Starting in July, I was able to spend an hour twice a week with prominent experts in English learner (EL) education, policy and language development thanks to a 6-week interview series conducted by Aída Walqui, senior research scientist at WestEd. These scholars have made it their life’s work to study and document the theories, processes and instructional practices that guide the education and language development of ELs. Many have influenced, informed and challenged my own thinking around EL education and policies, including in their discussions with Walqui. These scholars have a long-view, with many having worked in the field for thirty or more years, and have been witness to the pendulum swings that have defined EL education.

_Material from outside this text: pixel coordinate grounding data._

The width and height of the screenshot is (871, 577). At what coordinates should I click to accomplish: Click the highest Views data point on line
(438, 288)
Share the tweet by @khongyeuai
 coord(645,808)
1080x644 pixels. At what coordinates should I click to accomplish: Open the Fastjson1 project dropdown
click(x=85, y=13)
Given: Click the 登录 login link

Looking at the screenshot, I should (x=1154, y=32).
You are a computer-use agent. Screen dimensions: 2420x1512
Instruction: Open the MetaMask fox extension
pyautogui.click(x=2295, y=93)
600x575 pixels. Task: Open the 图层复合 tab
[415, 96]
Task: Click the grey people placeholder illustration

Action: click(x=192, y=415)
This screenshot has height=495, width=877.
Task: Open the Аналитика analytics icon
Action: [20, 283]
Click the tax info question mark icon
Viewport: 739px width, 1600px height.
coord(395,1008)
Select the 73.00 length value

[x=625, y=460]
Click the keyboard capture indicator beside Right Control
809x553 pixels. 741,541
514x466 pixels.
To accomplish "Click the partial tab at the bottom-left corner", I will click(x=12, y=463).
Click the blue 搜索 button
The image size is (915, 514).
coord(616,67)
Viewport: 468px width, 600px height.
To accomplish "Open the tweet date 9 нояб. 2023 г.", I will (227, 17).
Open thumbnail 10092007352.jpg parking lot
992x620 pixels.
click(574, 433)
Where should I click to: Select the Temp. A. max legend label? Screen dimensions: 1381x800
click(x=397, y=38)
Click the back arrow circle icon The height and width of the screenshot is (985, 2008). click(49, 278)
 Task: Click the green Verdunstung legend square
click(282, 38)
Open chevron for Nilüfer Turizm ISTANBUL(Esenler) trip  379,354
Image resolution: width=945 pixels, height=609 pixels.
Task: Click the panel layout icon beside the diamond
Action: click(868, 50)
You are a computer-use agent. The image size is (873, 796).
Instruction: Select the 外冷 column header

While there has been progress, some of the challenges facing EL education and policy have long persisted. Here are four key challenges that were raised during the interview series:

  • The focus on academic language can lead to inequities in ELs’ education. Many of the scholars interviewed for the series reflected on how language is socially constructed to reflect the dominant power structures in society. For students whose languages are marginalized, their experience of schooling can be marked by constant corrections to their languages and forms of expression. When we talk about ELs trajectory there is often a demarcation between conversational English and academic English. George Bunch, professor of education at the University of California-Santa Cruz, elaborated on this issue,

    “The notion of academic language was based on Jim Cummins’ research and the idea that ELs quickly learn conversational English and it takes them many years to learn academic language. This was for good reason, there were important problems going on that that framework helped address...But as many things in education, these things take a life of their own and become problematic...If you have already assigned the student as not having the language needed supposedly to be able to engage in academic work well it’s pretty much all over then...by definition you have to go somewhere else and do something more minimalist until you have that special magical language to be able to come and do the real work of school.”

    In other words, when the focus is placed on the acquisition of and proficiency in academic language, ELs often get pushed into less academically rigorous work and into more language instruction, explained Bunch. The discussion was a good reminder that it can be easy to just say that it takes an EL a certain number of years to achieve proficiency in academic English and ignore the consequences of the statement. We have elevated models such as the Internationals Network for Public Schools precisely because of their focus on integrating language instruction with content instruction and holding EL students to high expectations using rigorous instruction.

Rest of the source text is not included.